As you may know, we ordained a Priest and a Deacon to the Church. Fr. Mathew Dunn and Deacon Taylor Sanford. I encourage you to pray for them as they begin their ministry. I wasn’t able to attend the ordination because of the COVID restrictions. However, I did watch it on TV with Fr. Al. The Bishop presided and gave the homily, and to begin his homily; he brought up what happened during the rehearsal. Tom Ranzino said, now remember where you are now and remember how you got from there to here. The Bishop took that phrase and used it another way a more profound reflective way. Remember how you got here, not just physically here as you walked up here, instead, how your life journey brought you to this point! Sitting in the rectory watching the ordination Mass, it called to mind my journey to where I am now. How did I get to this point, preaching here at St. Joseph, the worker. My journey, as I may have shared with you before, took a couple of detours along the way and some unexpected turns. However, something that I know never changed for me was that God’s love was always with me, helping me to become who I am today, and he will continue to be with me as I go forward in the priesthood!

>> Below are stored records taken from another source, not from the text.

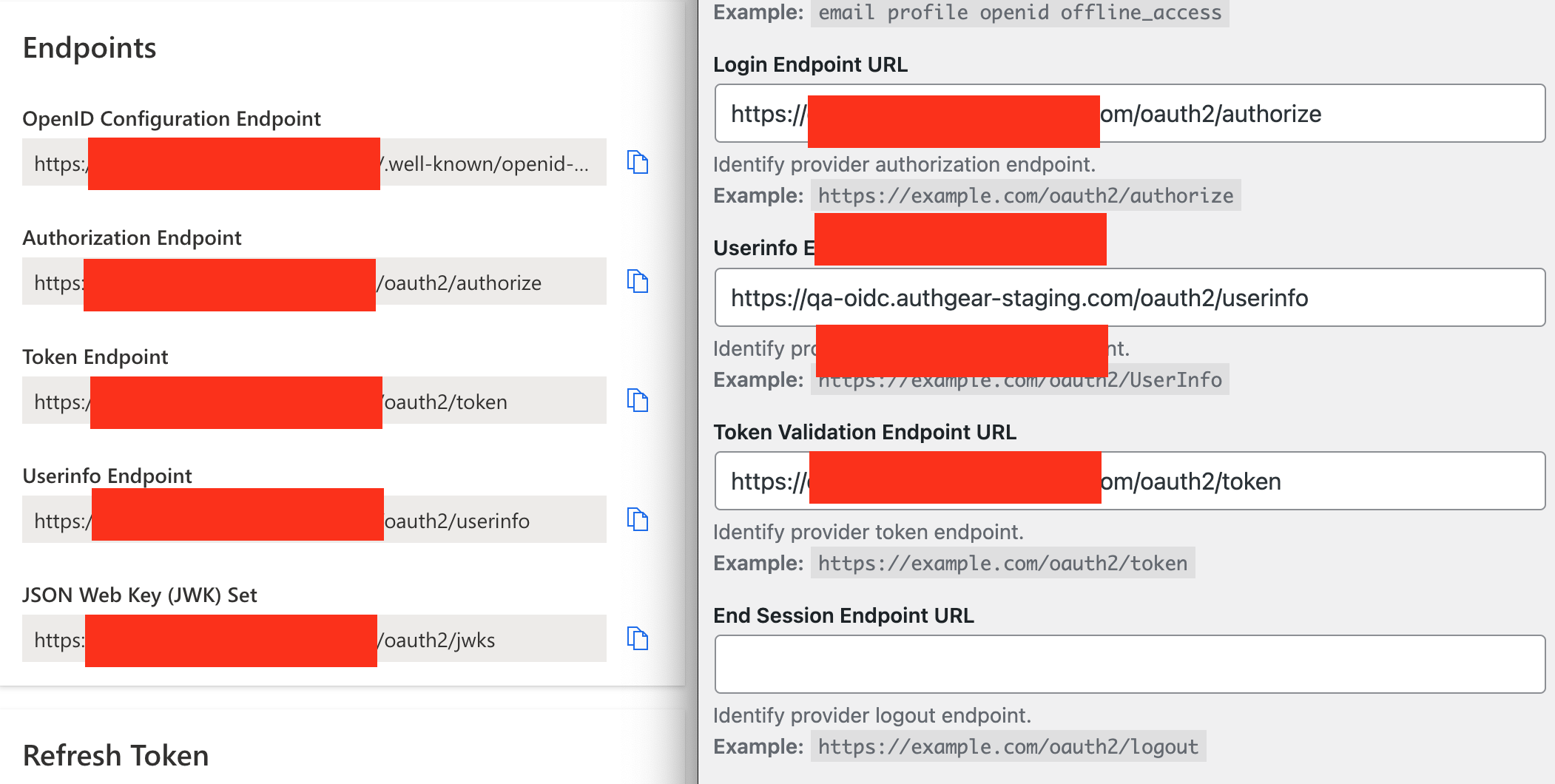The width and height of the screenshot is (1555, 784).
Task: Copy the OpenID Configuration Endpoint URL
Action: point(638,163)
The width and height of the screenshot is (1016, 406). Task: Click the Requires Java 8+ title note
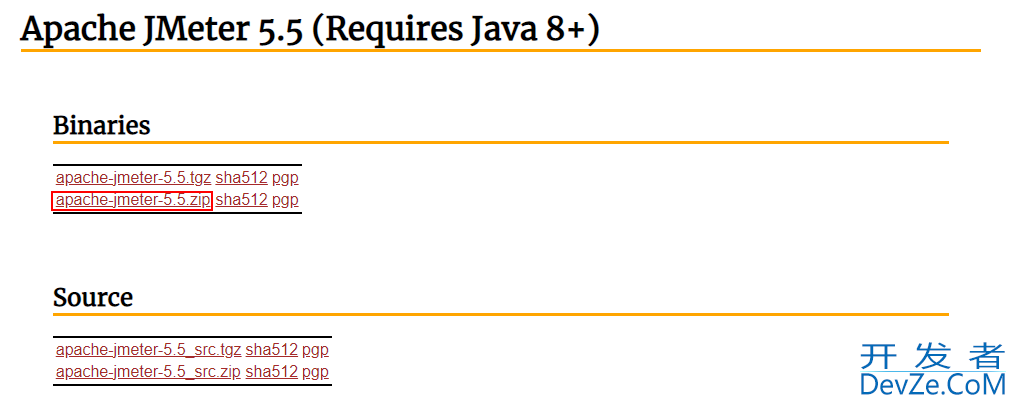tap(456, 30)
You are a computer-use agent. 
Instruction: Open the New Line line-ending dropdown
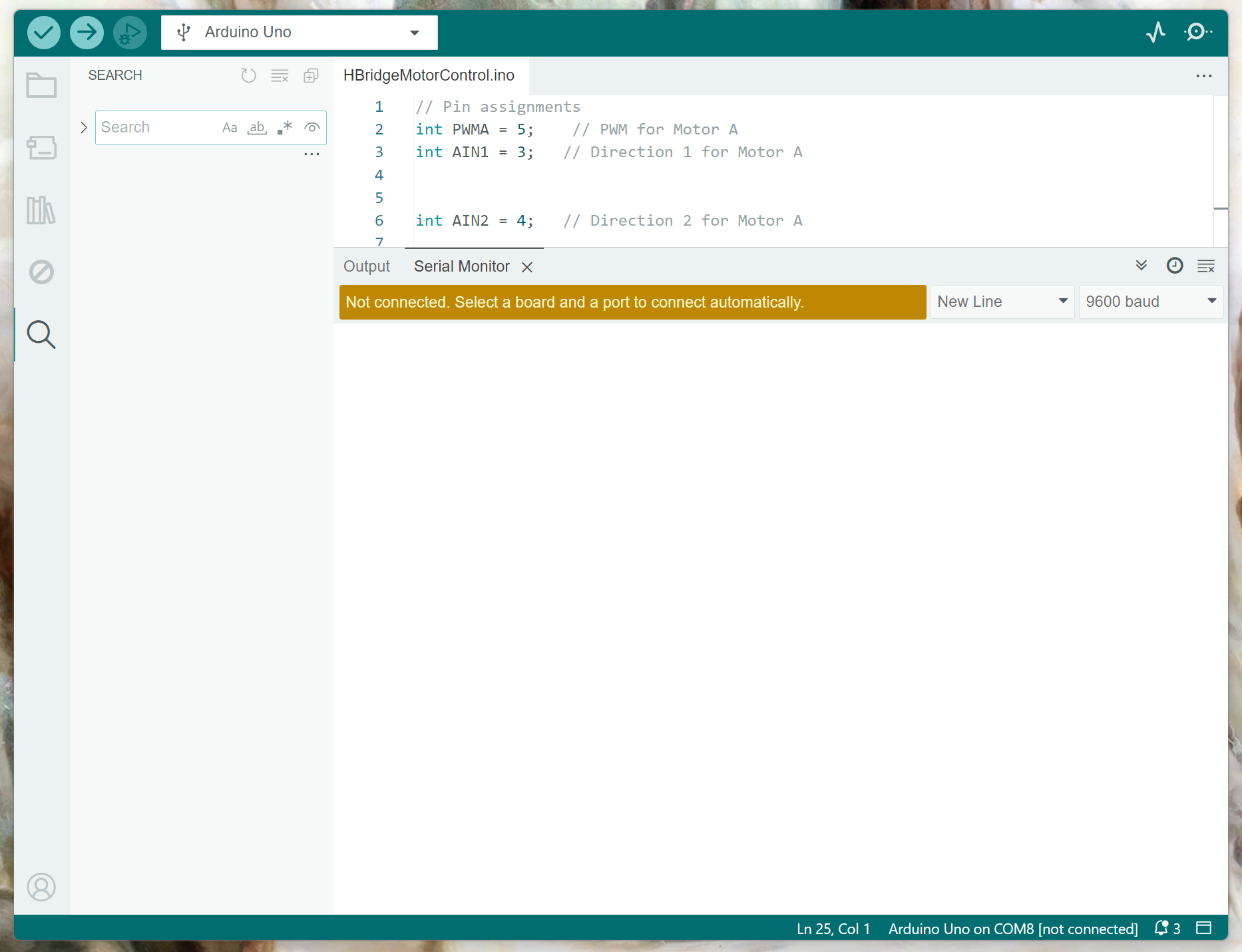click(x=1001, y=302)
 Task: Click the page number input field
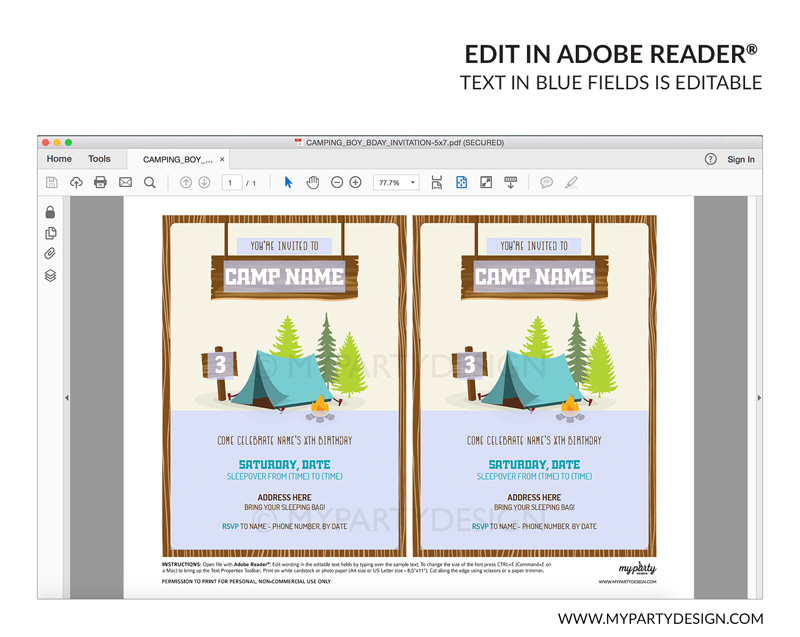coord(233,183)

St. Paul gives us some encouraging words in the second reading that we just heard. We may have heard them before at funerals. What can separate us from the love of Christ Jesus? The answer is nothing; nothing can separate us from the love of God. Paul will go on to mention many things that will try and separate us from the love of God and reassure us that none of these things will separate us from his love! These words are comforting to us at funerals because it reminds us that even though someone has died, nothing will separate that person from God’s love. I try and always assure people during a funeral that God wants nothing less than to bring us to Jesus in heaven.
I don’t think this passage is only suitable for funerals but can be reassuring to our lives every day. Our experience can be chaotic at times, and life can take unexpected twists and turns. If someone told me that in my first year of priesthood, we would have to socially distance, wear masks everywhere, we go and sanitize the Church after every Mass I probably would say you are crazy. Yet here we are dealing with this pandemic. I would have said the same thing to someone who told me my ordination would be delayed twice. The beauty is that no matter how crazy the world seems, no matter how much our lives may change, one thing is always consistent. Jesus’ love for us remains the same, and nothing can separate us from that love!
How can we live out our lives with this knowledge and keep our eyes on the love Jesus has for us? One way we can find time in prayer with him to build our relationships with him. As you may know, we have adoration here at Church 5 days a week. Our adoration chapel is closed right now, but we expose the blessed sacrament, before Mass Saturday, Tuesday and Thursday, and after Mass on Monday and Friday. If you can’t make adoration, find a place in your homes for prayer and find ways to remind yourself of Jesus’ love for you. We also have the most excellent guide and help for our lives right here at Mass. Receiving the body and blood of Jesus in the Eucharist helps keep us close to him and remind us of his love.
The Bishop today encouraged us to remember how we got here. What I, too, hope to remember is that God’s love was always with me even as my life took a couple of detours to where I am today. Take peace and courage in the words of St. Paul. What can separate us from the love of God? No external power will ever separate us from his love. Even when our lives seem difficult, God is always there with us.